# À faire A
Dans l'article sur la Trilogie terrestre, qui joue aujourd'hui toute la trilogie sur scène ?
# À faire B
Écrivez la suite de l'article sur la Trilogie terrestre, juste après sa dernière phrase.

Le week-end dernier, le Chaillot Expérience #7 s’intéressait à l’anthropocène. En guise de pièce maitresse, la conférence-performance Trilogie terrestre co-écrite par Bruno Latour et Frédérique Aït-Touati.
Face aux enjeux et bouleversements écologiques, le théâtre a la capacité de mettre en scène ce que « nous ne sommes pas capables de penser ensemble* ». C’est ce dont sont persuadé·e·s Bruno Latour et Frédérique Aït-Touati qui, en 2016, initient une trilogie de conférences-performances. Ces spectacles cherchent à remettre en question notre relation à l’environnement, à la Terre et au monde vivant qui l’habite.
Bruno Latour, philosophe et penseur de l’anthropocène disparu en octobre 2022, interprétait alors lui-même Inside (2016) et Moving Earths (2019), tandis que Duncan Evennou performe Viral (2022) depuis sa création. C’est aujourd’hui ce même performeur contemporain, passé par le SPEAP (programme d’expérimentation en arts politiques de Sciences Po), qui donne vie à l’ensemble de la trilogie sur scène.
La première partie prend réellement la forme d’une conférence. En effet, Inside, invite à penser différemment le Globe sur lequel nous vivons en abordant le concept de « zone critique », pellicule superficielle de la Terre où l’eau, le sol, le sous-sol et le monde terrestre interagissent. Réfléchir et revoir nos perceptions, nos sensations et la modélisation même de la Terre pourrait amener à se sentir et se comprendre comme appartenant à cette « zone critique ». L’enjeu de cette première conférence est de prendre conscience de notre appartenance au monde. Cette idée se lie en toute logique à la deuxième partie : Moving Earths.
En effet, le deuxième tableau retrace l’évolution de nos perceptions de la Terre synonymes de bouleversements cosmiques, sociaux et politiques : de la Terre de Galilée, une Terre parmi les autres astres, à celle de James Lovelock et Lynn Magulis, une Terre planète où l’espace et le temps sont les produits des actions des vivants. Enfin, nous nous trouvons aujourd’hui à un temps où « la Terre s’émeut ». La Terre répond aux actions humaines jusqu’à perturber nos ambitions de croissance.
La dernière partie énonce un paradoxe, celui d’un avenir heureux dans une certaine dépendance. Conclusion des deux conférences précédentes, elle intègre les notions de « zone critique » et d’entrelacement des futurs. « Nous sommes confinés dans la zone critique » et incapables de survivre sans l’entrelacement avec les autres vivants. Viral s’appuie sur l’image des virus pour explorer le terrestre comme « intrication de vivants ».

# Données enregistrées
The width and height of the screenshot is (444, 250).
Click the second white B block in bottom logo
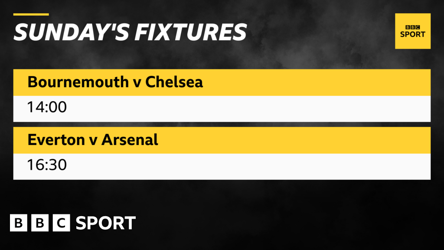[40, 223]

# Réponse attendue A
Duncan Evennou.

# Réponse attendue B
À travers ces trois parties, on découvre des spectacles plus proches de la conférence que de la performance. En effet, le côté scientifique prend le pas sur l’artistique et le performatif, et cela est nécessaire. L’objectif et l’ambition portés par Trilogie Terrestre sont admirables, car il est aujourd’hui essentiel d’évoquer ces sujets, de questionner notre rapport au monde. Cependant, malgré l’accessibilité du texte scientifique, nous nous perdons parfois dans les démonstrations.
En réalité, il faut entendre la difficulté à laquelle se confronte Duncan Evennou dans la reprise et la communication d’idées et de concepts qui étaient, il y a encore quelques années, transmises par leur propre auteur, Bruno Latour. C’est aussi, sans doute, une des raisons qui expliquent le goût différent que prend la transmission. De même, le temps semble parfois long, la forme conférencière fait vaciller les paupières. On attend un regain de dynamisme qui n’arrive qu’avec le troisième tableau, beaucoup plus énergique et proche de la performance.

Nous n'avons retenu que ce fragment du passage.